**** Dataset records

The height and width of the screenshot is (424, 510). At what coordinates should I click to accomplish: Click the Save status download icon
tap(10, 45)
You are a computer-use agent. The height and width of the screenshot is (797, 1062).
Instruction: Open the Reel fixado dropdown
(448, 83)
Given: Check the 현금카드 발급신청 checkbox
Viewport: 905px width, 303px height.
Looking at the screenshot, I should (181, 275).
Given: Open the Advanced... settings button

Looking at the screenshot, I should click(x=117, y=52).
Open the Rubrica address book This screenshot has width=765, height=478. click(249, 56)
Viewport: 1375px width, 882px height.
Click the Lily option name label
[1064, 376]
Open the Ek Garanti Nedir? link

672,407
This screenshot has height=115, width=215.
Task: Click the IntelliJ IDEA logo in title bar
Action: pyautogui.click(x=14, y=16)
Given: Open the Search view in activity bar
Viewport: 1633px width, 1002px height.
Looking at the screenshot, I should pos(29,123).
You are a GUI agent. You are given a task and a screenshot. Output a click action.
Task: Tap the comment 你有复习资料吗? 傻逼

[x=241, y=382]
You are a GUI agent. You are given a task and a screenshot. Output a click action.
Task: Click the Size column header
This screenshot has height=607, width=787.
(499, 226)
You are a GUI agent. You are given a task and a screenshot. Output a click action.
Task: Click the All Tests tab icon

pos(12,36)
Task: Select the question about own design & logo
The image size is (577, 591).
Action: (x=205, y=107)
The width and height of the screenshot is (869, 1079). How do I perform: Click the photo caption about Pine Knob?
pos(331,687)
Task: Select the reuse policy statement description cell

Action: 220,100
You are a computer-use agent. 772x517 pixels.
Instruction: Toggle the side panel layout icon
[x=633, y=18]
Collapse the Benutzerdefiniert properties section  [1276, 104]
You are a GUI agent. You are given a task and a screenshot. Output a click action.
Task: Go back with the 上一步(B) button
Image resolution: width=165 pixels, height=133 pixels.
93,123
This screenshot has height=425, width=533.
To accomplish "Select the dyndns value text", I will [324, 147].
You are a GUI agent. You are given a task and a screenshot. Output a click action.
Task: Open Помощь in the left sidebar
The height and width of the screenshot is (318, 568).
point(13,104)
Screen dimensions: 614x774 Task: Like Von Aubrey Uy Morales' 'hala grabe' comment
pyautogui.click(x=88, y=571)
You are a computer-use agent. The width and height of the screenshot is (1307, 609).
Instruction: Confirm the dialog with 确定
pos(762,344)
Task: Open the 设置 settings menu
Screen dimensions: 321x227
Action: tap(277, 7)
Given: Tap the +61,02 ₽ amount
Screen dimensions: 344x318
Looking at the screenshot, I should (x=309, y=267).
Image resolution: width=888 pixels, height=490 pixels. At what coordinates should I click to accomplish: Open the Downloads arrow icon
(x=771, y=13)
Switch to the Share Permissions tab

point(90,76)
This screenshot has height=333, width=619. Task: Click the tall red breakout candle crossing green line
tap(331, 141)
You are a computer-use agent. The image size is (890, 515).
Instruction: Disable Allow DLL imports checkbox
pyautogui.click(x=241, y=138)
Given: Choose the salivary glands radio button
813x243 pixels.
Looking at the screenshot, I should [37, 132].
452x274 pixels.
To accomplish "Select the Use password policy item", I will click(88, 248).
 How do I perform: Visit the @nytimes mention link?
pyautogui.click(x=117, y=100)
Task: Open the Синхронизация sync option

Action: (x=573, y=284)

********

* _What to work on_
From the data above, show each line that contains "computer".

* _Task output_
You are a computer-use agent. The height and width of the screenshot is (797, 1062).
You are a computer-use agent. 772x517 pixels.
You are a computer-use agent. The width and height of the screenshot is (1307, 609).
You are a computer-use agent. The image size is (890, 515).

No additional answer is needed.